Contacts and Locations

This section provides the contact details for those conducting the study, and information on where this study is being conducted.

Study Locations

  • United States
    • Pennsylvania
      • Philadelphia, Pennsylvania, United States, 19104
        • Penn Medicine

Participation Criteria

Researchers look for people who fit a certain description, called eligibility criteria. Some examples of these criteria are a person's general health condition or prior treatments.

Eligibility Criteria

Ages Eligible for Study

30 years to 65 years (Adult, Older Adult)

Accepts Healthy Volunteers

No

Description

Inclusion Criteria:

  • Female
  • 30-65 years of age
  • Interested in glabellar injections to reduce rhytids and facial strain
  • Participants must sign the informed consent form

Exclusion Criteria:

  • Females under 30 or above 65 years of age
  • Males
  • Those who have received glabellar injections for rhytids <12 months
  • Underwent cosmetic surgical procedure above the malar region
  • Those with a condition that affects facial expression, such as prior stroke

Study Plan

This section provides details of the study plan, including how the study is designed and what the study is measuring.

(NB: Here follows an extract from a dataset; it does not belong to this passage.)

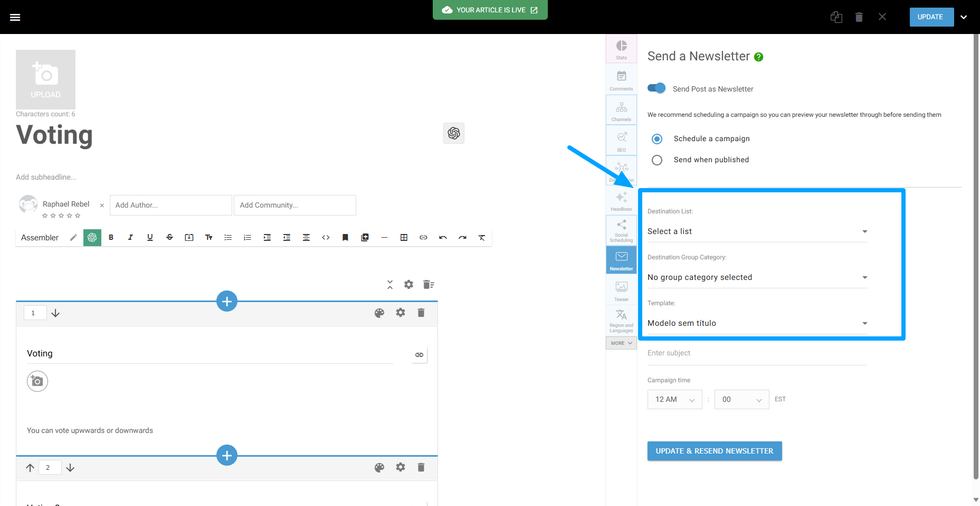The image size is (980, 506).
Task: Insert a table using toolbar icon
Action: click(404, 237)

How is the study designed?

Design Details

  • Primary Purpose: Treatment
  • Allocation: Randomized
  • Interventional Model: Parallel Assignment
  • Masking: Double

Arms and Interventions

Participant Group / Arm
Intervention / Treatment
Active Comparator: OnabotulinumtoxinA
Botox
Drug: Onabotulinumtoxina for Injection
cosmetic injection into the glabella area (eyebrow area)
Other Names:
  • Botox
Active Comparator: AbobotulinumtoxinA
Dysport
Drug: Abobotulinumtoxina for Injection
cosmetic injection into the glabella area (eyebrow area)
Other Names:
  • Dysport
Active Comparator: IncobotulinumtoxinA
Xeomin
Drug: IncobotulinumtoxinA for Injection
cosmetic injection into the glabella area (eyebrow area)
Other Names:
  • Xeomin
Active Comparator: PrabotulinumtoxinA
Jeuveau
Drug: PrabotulinumtoxinA for Injection
cosmetic injection into the glabella area (eyebrow area)
Other Names:
  • Jeuveau

What is the study measuring?

Primary Outcome Measures

Outcome Measure
Measure Description
Time Frame
the Change in Dynamic Strain in the Glabella Area After Injection Over Time
Time Frame: day 3, day 30, day 90, day 180
The change in dynamic strain of the glabella area after injection using 3D facial imaging measurements over time At each visit two images were captured, one neutral and one dynamic. The neutral face was relaxed and served as a reference while the dynamic face was the subject's expression when asked to furrow their glabella by frowning (compressed face). A decrease in strain indicates reduced compression, as there is a smaller difference between the neutral face and the dynamic, or compressed, face.
day 3, day 30, day 90, day 180

Secondary Outcome Measures

Outcome Measure
Measure Description
Time Frame
Correlation Patient Reported Satisfaction (FACE-Q) to the Degree of Dynamic Strain Overtime
Time Frame: baseline, day 3, day 30, day 90, day 180
Correlation of patient reported satisfaction (FACE-Q) to the degree of dynamic strain overtime. Correlation is determined at each time point post intervention Day 3, Day 30, Day 90 and Day 180.
baseline, day 3, day 30, day 90, day 180

Collaborators and Investigators

This is where you will find people and organizations involved with this study.

Sponsor

University of Pennsylvania

Study record dates

These dates track the progress of study record and summary results submissions to ClinicalTrials.gov. Study records and reported results are reviewed by the National Library of Medicine (NLM) to make sure they meet specific quality control standards before being posted on the public website.

Study Major Dates

Study Start (Actual)

March 4, 2022

Primary Completion (Actual)

June 30, 2023

Study Completion (Actual)

June 30, 2023

Study Registration Dates

First Submitted

December 3, 2021

First Submitted That Met QC Criteria

December 16, 2021

First Posted (Actual)

December 22, 2021

Study Record Updates

Last Update Posted (Actual)

March 25, 2025

Last Update Submitted That Met QC Criteria

December 2, 2024

Last Verified

December 1, 2024

More Information

Terms related to this study

Keywords

Additional Relevant MeSH Terms

Other Study ID Numbers

  • 849045

Drug and device information, study documents

Studies a U.S. FDA-regulated drug product

No

Studies a U.S. FDA-regulated device product

No

product manufactured in and exported from the U.S.

Yes

This information was retrieved directly from the website clinicaltrials.gov without any changes. If you have any requests to change, remove or update your study details, please contact register@clinicaltrials.gov. As soon as a change is implemented on clinicaltrials.gov, this will be updated automatically on our website as well.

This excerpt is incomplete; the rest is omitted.